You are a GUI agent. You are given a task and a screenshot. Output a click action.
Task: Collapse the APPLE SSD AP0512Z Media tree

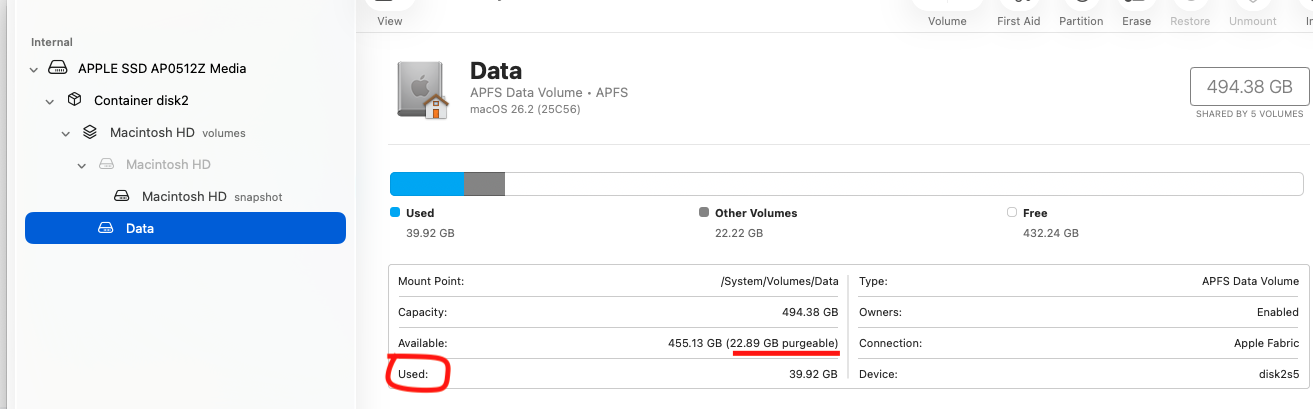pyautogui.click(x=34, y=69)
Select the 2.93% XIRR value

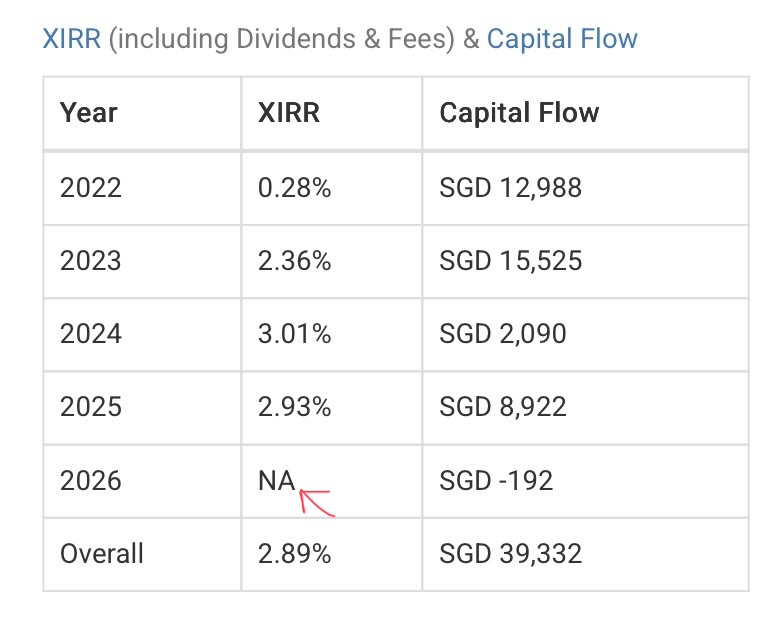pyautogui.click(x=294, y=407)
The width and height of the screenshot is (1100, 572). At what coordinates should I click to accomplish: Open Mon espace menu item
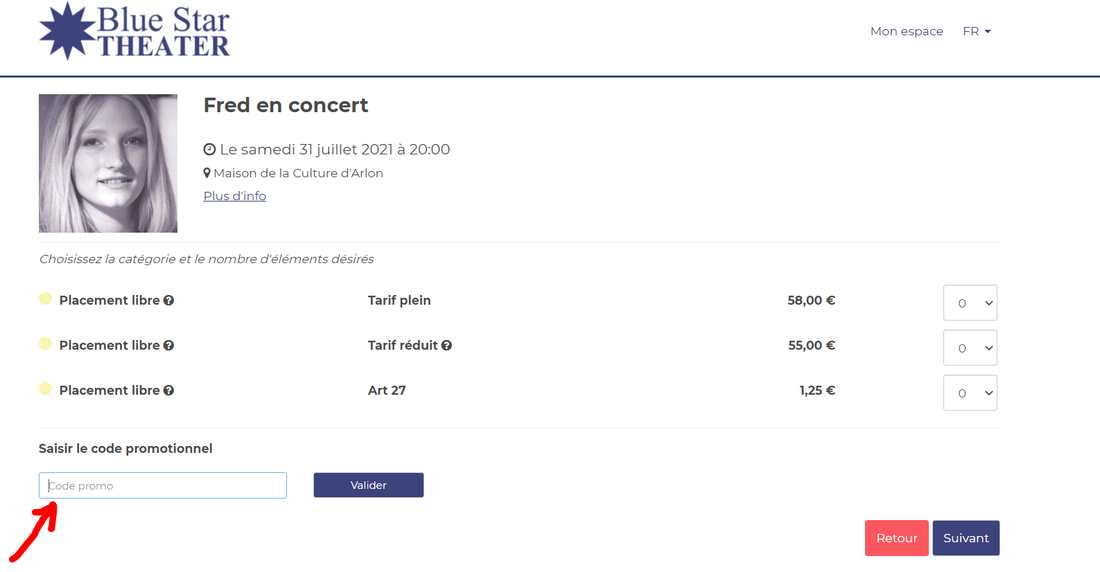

----------------

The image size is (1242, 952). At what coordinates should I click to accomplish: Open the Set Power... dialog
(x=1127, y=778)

----------------

_What you will do_
Among the entries, find every line holding "screenshot" and return it.

_Output below_
You are a GUI agent. You are given a task and a screenshot. Output a click action.
The width and height of the screenshot is (1100, 572). At what coordinates should I click to accomplish: Open Mon espace menu item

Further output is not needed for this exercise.